#SheMeansBusiness – Speaking the language of business
“I wanted to help. I wanted to use what I knew to change lives – not a whole town or city or global population perhaps, but I wanted to make a difference with what I knew, what I had learned over the years in my work life. Think of it as payback."
Cyba Audi, a serial storyteller, is, by her own admission, on her ‘third life’ having had two different careers before founding her successful communications agency, Saba Consultants. But each step she has taken has informed or inspired the next, just like the acts of any great story.
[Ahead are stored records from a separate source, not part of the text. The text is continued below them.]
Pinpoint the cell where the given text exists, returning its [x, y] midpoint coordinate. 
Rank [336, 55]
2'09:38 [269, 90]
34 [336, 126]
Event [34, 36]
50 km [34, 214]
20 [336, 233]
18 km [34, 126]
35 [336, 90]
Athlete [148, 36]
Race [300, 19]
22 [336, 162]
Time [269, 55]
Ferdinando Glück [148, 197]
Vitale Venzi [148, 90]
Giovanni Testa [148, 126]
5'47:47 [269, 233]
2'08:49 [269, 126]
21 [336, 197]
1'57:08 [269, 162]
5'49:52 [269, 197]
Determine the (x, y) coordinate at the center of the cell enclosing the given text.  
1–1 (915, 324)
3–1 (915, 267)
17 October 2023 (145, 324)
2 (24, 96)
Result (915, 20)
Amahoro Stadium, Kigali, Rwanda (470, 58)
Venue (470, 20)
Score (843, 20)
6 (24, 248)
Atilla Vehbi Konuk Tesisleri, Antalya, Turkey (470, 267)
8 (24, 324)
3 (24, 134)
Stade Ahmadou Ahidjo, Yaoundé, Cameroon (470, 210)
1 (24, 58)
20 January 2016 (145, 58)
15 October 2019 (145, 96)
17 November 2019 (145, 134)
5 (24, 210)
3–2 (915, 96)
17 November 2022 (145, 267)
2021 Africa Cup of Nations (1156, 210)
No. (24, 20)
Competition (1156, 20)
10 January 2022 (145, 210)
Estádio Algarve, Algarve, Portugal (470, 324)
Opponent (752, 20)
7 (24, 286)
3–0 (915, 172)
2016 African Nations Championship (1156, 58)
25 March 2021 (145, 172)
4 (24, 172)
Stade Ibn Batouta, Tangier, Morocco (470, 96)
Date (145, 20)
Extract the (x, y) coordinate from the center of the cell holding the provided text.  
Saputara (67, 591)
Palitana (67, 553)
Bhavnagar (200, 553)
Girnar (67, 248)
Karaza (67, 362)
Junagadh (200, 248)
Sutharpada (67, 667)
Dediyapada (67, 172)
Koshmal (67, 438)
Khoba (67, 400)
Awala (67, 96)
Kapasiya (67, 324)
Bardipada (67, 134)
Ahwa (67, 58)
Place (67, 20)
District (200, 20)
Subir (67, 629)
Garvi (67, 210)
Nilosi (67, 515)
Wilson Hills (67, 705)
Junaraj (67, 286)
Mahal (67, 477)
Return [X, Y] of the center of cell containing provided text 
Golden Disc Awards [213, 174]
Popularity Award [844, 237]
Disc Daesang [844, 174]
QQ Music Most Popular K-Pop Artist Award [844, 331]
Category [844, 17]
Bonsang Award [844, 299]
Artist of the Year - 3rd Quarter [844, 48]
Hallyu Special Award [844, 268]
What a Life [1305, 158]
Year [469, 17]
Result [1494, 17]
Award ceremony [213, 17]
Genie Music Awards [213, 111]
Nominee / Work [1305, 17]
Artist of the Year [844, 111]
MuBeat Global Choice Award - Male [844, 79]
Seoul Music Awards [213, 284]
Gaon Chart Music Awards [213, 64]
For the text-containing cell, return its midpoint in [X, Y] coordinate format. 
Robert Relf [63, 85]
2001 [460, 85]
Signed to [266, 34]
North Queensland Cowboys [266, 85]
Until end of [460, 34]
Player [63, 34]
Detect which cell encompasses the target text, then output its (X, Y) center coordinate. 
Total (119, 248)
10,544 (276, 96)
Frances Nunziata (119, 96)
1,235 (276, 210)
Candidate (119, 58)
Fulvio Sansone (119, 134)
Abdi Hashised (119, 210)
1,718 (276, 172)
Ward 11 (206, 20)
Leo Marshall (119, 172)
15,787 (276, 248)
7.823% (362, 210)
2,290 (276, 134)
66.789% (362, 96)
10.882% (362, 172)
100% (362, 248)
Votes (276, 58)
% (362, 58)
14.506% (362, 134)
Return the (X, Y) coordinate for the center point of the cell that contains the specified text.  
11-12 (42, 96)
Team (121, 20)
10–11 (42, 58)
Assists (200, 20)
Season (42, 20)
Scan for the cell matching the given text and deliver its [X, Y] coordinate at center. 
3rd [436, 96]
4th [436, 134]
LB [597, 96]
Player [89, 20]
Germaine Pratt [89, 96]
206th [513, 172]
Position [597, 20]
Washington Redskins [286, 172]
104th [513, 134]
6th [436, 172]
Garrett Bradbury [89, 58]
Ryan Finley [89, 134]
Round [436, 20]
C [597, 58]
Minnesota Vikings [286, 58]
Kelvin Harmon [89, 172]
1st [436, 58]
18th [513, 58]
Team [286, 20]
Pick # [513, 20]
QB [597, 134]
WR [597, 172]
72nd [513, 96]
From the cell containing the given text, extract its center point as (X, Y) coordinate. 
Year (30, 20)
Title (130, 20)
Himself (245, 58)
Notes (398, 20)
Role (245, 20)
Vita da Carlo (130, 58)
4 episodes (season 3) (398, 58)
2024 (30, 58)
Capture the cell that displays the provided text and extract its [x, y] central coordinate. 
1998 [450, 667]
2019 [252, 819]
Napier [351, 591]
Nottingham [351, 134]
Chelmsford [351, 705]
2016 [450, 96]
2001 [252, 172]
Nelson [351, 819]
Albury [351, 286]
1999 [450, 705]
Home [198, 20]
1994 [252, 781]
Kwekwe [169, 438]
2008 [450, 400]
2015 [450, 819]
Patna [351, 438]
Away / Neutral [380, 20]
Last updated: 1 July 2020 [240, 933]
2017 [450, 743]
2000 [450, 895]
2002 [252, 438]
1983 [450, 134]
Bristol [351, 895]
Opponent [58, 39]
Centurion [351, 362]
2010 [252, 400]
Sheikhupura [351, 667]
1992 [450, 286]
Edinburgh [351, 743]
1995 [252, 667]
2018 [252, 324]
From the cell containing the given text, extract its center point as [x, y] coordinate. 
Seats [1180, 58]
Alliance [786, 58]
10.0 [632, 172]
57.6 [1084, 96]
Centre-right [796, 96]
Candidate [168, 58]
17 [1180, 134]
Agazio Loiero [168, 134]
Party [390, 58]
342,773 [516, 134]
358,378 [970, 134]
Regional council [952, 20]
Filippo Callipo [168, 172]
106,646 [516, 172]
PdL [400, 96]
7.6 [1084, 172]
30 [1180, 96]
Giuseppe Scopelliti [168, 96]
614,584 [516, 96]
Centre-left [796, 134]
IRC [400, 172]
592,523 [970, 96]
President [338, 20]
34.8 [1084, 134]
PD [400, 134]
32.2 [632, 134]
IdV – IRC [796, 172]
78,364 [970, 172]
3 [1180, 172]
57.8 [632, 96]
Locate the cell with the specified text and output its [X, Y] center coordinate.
“I started off as a banker,” says Cyba. “I worked in London for eight years before I moved to Dubai to work in television as a business news anchor, which I greatly enjoyed and in which i found a lot of success and celebrity. Six years on, I was the Arab world’s premiere business news anchor, and the big markets boom came to a halt. The rising tide that lifted all boats ebbed with the global financial crisis taking hold and planting fear and skepticism in people’s hearts. I considered how i could combine my knowledge of finance with my newly discovered skills and talents in media to help, to affect permanent change. So I quit television and started my consultancy in communication and reputation building. In the studio, I was the recipient of the story, as a consultant I help companies tell their stories.”
The knowledge economy
Cyba’s knowledge of multiple industries and her tenacity as a journalist have both been invaluable tools in helping her to set up her business. During the financial crisis of 2008 and beyond, many people with little or no media training found themselves thrust into the spotlight and facing difficult questions. Saba Communications had the skills to help. “Journalists made up their stories about Dubai,” she remembers, “their own versions of the truth, because official statements from Dubai’s government were just not coming. I wanted to help the city I had lived in (happily) for almost 7 years. The only way I knew how was to offer my expertise. If I know something you can benefit from, is it not better to share it and communicate it, so that you benefit too?”
The Challenges are Personal
Despite her powerful reputation and respect amongst Dubai’s business community and beyond, Cyba still faced difficulties in setting up her own business, just like any entrepreneur. “The challenges were both personal and practical,” says Cyba, “practical in the sense that I had no previous experience running a business. Nor did I know much about being a consultant, or the ways of the industry I had selected to be my new pasture. I learned on the job. I was adamant I was going to do something well, and I was going to do it ten times better – at least – than how it’s done now. I read and read and I learned.”
Cyba’s self-belief has also helped her overcome the personal doubts she encountered when building her consultancy. “The challenges were – and continue to be – also personal. It is the conversation you have in your head, telling yourself you will never see another piece of business after the one you are about to deliver, and then proceeding to convince yourself that is all nonsense and finding a hundred reasons why the truth of the matter is the exact opposite and how you should get up and make the truth happen again today. I may have been told off as a child for being stubborn, as a grown up I found tenacity a great ally.”
Encouragement, support and energy
As a mother of two grown daughters who now have their own careers, Cyba is passionate about supporting other women in the work place, helping them grow professionally and personally. Saba Consultants currently employs 10 women, many of who are mothers.
“Women rock!” says Cyba, when talking about her team. “Some [of the team] are smart fresh graduates who are open and absorb like sponges and flourish in a nurturing environment of amazing role models. Others are jugglers – we call them the mum-brigade. Some mums work from home and come to the office twice a week or as needed, others come into work at about 10:30 after dropping off at school, going back home, cooking the meal for when the kids come home from school, settling the baby, then zip over to the office for a solid 4-hour chunk of work. They can do that! The work gets done. Sometimes it gets done at 10 at night (because little one had the flu), and sometimes kids come to the office after school. But it all gets done! These women feel empowered because they are taking care of both parts of who they are. Where is a woman’s place? Anywhere she wants to be. Because when a woman feels fulfilled, she is a bottomless well of energy and giving.”